[[ Provided records, beginning ]]
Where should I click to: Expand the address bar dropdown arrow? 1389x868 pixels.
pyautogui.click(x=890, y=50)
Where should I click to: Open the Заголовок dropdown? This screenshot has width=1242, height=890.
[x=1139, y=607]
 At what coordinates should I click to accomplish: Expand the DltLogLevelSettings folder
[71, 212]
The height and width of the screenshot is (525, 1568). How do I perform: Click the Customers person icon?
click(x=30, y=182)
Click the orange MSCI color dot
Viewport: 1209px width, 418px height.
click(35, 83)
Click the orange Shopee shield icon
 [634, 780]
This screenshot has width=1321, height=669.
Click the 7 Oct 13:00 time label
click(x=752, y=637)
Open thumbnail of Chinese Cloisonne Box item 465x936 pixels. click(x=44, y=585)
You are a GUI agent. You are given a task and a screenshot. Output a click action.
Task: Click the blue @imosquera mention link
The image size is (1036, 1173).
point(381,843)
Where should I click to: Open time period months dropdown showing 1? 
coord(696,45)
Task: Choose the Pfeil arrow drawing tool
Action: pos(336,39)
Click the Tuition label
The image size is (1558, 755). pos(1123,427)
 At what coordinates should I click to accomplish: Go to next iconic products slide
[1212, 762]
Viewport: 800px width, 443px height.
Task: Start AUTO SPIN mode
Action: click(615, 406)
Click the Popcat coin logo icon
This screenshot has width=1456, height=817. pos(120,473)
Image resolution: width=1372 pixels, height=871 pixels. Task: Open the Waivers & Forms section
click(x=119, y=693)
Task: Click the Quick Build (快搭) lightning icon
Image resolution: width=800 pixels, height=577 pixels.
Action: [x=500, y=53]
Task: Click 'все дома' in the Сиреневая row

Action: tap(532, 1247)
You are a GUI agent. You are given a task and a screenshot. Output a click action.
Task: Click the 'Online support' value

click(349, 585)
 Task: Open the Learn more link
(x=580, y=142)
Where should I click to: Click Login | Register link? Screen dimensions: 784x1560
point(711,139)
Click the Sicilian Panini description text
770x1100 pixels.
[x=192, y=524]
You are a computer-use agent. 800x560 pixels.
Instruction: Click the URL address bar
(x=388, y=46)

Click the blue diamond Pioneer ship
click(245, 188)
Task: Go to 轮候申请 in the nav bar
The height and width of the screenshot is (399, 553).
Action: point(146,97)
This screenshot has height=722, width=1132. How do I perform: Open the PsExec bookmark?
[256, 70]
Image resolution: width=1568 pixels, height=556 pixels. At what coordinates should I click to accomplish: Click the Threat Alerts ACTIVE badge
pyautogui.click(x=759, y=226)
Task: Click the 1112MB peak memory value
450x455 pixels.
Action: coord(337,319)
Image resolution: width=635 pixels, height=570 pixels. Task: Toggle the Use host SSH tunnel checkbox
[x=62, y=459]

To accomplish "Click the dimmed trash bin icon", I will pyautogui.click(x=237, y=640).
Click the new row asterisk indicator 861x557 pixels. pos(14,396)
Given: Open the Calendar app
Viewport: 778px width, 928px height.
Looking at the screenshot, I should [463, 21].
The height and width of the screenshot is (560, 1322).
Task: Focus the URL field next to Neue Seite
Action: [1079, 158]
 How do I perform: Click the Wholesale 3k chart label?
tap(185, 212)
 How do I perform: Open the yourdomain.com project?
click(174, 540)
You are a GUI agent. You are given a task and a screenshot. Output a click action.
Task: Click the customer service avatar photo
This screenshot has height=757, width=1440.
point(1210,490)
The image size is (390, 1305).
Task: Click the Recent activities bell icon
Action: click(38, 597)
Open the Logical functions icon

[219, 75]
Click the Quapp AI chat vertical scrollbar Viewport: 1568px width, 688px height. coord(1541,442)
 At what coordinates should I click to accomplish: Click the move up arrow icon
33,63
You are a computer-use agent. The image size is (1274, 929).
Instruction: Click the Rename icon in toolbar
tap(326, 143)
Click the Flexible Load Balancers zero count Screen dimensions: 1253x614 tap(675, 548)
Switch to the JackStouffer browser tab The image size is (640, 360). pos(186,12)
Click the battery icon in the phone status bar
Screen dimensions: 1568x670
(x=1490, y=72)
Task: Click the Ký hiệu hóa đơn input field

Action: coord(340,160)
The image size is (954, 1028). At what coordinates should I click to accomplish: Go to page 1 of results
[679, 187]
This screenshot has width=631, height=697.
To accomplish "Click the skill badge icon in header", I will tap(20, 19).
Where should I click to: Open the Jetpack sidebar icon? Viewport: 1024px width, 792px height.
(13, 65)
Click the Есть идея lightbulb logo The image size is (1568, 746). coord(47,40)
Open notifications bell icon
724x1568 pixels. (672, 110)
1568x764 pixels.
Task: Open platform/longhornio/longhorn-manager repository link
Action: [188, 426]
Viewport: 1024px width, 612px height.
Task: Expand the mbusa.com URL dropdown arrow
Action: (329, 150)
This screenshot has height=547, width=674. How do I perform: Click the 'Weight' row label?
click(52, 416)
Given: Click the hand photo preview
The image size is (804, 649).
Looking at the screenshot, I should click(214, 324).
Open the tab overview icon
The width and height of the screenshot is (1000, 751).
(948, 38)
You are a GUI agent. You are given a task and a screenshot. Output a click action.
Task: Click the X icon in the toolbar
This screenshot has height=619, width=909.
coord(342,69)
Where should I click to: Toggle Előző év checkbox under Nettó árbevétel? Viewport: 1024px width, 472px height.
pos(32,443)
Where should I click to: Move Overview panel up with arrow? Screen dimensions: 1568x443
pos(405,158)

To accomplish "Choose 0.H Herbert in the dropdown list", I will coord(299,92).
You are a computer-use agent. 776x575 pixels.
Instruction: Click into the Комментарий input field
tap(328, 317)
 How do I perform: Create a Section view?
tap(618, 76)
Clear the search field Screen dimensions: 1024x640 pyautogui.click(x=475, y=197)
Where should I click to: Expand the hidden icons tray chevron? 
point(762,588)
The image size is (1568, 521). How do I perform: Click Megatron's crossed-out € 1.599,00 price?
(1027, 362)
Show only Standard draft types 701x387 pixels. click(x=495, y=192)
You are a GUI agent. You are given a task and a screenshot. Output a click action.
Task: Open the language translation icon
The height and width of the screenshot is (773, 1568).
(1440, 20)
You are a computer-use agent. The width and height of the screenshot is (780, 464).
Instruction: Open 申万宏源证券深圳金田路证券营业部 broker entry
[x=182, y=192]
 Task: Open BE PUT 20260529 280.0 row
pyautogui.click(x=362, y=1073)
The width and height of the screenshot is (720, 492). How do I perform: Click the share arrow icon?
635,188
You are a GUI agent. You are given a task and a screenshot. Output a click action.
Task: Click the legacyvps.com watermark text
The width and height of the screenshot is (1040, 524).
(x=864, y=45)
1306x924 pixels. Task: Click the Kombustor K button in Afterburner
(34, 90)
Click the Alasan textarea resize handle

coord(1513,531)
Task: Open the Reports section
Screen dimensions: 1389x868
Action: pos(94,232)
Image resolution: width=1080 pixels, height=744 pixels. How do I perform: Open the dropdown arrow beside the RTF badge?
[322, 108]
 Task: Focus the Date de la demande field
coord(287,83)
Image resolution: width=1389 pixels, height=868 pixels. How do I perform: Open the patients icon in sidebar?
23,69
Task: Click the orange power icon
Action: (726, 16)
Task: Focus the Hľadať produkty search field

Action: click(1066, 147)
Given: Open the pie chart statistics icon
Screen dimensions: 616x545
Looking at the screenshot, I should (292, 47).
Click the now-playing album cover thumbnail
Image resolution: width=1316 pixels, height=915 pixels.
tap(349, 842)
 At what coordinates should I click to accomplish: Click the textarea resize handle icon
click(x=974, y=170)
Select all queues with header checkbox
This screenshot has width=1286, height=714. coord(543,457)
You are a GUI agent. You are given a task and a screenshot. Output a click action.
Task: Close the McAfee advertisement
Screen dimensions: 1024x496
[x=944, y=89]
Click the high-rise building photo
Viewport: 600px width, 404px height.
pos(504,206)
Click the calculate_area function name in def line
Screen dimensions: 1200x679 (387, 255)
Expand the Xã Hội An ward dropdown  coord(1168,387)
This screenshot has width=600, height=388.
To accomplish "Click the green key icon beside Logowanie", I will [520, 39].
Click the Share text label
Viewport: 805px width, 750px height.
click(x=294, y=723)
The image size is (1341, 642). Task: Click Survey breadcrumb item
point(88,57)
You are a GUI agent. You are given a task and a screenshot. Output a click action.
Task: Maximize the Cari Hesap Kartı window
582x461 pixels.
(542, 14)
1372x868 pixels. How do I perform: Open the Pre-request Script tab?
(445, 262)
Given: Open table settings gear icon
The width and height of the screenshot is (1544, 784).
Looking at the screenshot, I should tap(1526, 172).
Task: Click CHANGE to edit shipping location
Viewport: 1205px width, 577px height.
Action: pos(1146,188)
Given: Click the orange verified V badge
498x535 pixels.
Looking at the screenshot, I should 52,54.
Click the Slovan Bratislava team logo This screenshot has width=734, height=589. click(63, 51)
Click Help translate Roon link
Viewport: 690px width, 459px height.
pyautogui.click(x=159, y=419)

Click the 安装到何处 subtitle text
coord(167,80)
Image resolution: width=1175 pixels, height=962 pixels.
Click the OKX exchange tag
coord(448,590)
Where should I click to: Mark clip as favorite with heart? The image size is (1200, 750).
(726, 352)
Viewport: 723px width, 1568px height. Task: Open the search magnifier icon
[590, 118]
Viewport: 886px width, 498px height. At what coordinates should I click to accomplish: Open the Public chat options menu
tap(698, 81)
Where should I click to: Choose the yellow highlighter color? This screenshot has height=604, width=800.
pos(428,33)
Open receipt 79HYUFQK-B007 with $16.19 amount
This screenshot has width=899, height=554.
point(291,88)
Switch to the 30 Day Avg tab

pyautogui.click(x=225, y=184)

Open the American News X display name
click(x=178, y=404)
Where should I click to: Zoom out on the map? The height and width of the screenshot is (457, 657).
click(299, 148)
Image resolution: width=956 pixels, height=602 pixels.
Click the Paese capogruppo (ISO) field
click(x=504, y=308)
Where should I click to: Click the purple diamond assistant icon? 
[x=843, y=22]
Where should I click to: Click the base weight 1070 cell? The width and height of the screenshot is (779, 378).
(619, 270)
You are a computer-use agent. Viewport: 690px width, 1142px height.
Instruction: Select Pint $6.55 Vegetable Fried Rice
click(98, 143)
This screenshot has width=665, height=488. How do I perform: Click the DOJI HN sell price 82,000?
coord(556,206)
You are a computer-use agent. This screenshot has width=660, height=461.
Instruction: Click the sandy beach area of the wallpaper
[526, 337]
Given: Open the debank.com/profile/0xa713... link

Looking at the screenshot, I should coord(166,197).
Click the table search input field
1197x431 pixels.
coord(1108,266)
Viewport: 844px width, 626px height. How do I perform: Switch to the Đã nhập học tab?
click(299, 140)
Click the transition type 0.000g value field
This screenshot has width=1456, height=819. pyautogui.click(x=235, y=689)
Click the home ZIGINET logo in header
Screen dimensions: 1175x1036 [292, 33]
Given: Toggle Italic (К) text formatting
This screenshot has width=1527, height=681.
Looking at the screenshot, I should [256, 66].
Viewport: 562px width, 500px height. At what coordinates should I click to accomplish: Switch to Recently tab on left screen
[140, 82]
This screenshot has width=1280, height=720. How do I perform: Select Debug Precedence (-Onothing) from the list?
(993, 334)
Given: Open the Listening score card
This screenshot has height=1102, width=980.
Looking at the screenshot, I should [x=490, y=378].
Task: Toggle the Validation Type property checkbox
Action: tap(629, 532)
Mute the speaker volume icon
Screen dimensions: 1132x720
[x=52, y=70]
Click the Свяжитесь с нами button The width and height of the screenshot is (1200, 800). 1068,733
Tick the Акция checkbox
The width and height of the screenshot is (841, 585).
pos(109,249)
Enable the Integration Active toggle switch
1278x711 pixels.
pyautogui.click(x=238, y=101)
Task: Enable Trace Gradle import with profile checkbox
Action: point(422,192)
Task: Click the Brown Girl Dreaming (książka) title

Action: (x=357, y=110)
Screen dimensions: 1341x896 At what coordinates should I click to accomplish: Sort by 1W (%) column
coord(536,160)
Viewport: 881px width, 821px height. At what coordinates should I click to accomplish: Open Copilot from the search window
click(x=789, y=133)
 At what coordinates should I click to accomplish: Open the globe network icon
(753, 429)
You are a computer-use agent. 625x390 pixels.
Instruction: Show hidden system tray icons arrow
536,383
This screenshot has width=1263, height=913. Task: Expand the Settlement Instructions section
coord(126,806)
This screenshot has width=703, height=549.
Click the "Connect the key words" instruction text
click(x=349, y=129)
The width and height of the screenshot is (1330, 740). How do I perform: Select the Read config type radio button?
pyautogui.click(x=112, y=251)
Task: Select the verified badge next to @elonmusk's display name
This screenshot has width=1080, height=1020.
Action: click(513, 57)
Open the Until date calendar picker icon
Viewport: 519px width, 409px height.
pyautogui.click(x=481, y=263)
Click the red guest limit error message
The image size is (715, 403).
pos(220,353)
[[ Provided records, end ]]
## Task requirements
The lines to extract from the data above begin with the line containing "This screenshot has width=631, height=697." and end with the line containing "Click the Есть". Extract them exactly, including both.

## Answer space
This screenshot has width=631, height=697.
To accomplish "Click the skill badge icon in header", I will tap(20, 19).
Where should I click to: Open the Jetpack sidebar icon? Viewport: 1024px width, 792px height.
(13, 65)
Click the Есть идея lightbulb logo The image size is (1568, 746). coord(47,40)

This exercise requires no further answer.